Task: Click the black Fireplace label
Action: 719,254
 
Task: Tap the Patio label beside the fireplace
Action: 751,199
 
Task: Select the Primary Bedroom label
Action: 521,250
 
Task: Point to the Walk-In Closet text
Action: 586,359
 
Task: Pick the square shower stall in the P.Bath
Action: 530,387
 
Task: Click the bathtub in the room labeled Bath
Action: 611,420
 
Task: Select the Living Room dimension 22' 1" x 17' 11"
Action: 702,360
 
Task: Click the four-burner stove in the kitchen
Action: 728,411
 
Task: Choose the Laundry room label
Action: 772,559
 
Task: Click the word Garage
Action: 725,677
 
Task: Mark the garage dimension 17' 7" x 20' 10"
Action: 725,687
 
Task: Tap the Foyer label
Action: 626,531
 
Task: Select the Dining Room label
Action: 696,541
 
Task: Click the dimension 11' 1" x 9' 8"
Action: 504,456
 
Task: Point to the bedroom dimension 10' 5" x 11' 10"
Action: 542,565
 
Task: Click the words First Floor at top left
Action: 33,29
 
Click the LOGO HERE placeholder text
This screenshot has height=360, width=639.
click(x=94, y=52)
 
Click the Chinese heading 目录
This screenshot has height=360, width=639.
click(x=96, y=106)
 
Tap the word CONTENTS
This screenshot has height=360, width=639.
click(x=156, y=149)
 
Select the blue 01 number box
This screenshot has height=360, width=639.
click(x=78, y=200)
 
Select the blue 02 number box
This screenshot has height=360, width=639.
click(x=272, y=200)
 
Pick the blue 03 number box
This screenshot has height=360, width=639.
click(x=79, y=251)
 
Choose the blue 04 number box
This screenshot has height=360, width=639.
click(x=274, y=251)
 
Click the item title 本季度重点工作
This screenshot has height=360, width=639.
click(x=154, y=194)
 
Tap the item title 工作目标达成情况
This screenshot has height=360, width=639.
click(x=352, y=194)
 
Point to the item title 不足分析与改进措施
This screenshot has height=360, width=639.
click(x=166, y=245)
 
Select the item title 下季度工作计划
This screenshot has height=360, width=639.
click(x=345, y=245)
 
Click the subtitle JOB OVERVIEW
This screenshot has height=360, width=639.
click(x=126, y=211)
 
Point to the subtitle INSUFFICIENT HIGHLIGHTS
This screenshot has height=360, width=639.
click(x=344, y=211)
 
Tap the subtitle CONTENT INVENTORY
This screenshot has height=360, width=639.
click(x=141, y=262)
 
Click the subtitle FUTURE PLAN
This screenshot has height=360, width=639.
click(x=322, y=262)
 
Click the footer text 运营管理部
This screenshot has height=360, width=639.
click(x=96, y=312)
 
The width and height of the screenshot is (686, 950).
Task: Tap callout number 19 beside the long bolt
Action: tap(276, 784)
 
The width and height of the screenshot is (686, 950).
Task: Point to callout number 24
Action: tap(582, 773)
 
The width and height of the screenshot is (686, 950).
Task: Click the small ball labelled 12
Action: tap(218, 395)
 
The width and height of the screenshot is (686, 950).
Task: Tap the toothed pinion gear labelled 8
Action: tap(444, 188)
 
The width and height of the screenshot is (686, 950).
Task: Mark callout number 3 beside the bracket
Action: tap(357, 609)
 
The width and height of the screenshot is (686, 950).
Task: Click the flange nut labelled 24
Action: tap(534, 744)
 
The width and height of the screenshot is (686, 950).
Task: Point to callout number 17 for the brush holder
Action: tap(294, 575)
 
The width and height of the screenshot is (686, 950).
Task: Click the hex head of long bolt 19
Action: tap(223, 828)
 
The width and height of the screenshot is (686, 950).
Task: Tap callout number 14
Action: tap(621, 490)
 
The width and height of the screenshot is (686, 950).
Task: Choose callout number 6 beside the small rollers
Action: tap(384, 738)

→ Aim
Reproduce the records between the lines holding "Click the subtitle FUTURE PLAN" and "Action: tap(444, 188)", inclusive, renaming "labelled" to "labeled" everywhere in that span and keeping all other text unchanged.

→ Task result
Click the subtitle FUTURE PLAN
This screenshot has height=360, width=639.
click(x=322, y=262)
 
Click the footer text 运营管理部
This screenshot has height=360, width=639.
click(x=96, y=312)
 
The width and height of the screenshot is (686, 950).
Task: Tap callout number 19 beside the long bolt
Action: tap(276, 784)
 
The width and height of the screenshot is (686, 950).
Task: Point to callout number 24
Action: tap(582, 773)
 
The width and height of the screenshot is (686, 950).
Task: Click the small ball labeled 12
Action: tap(218, 395)
 
The width and height of the screenshot is (686, 950).
Task: Tap the toothed pinion gear labeled 8
Action: tap(444, 188)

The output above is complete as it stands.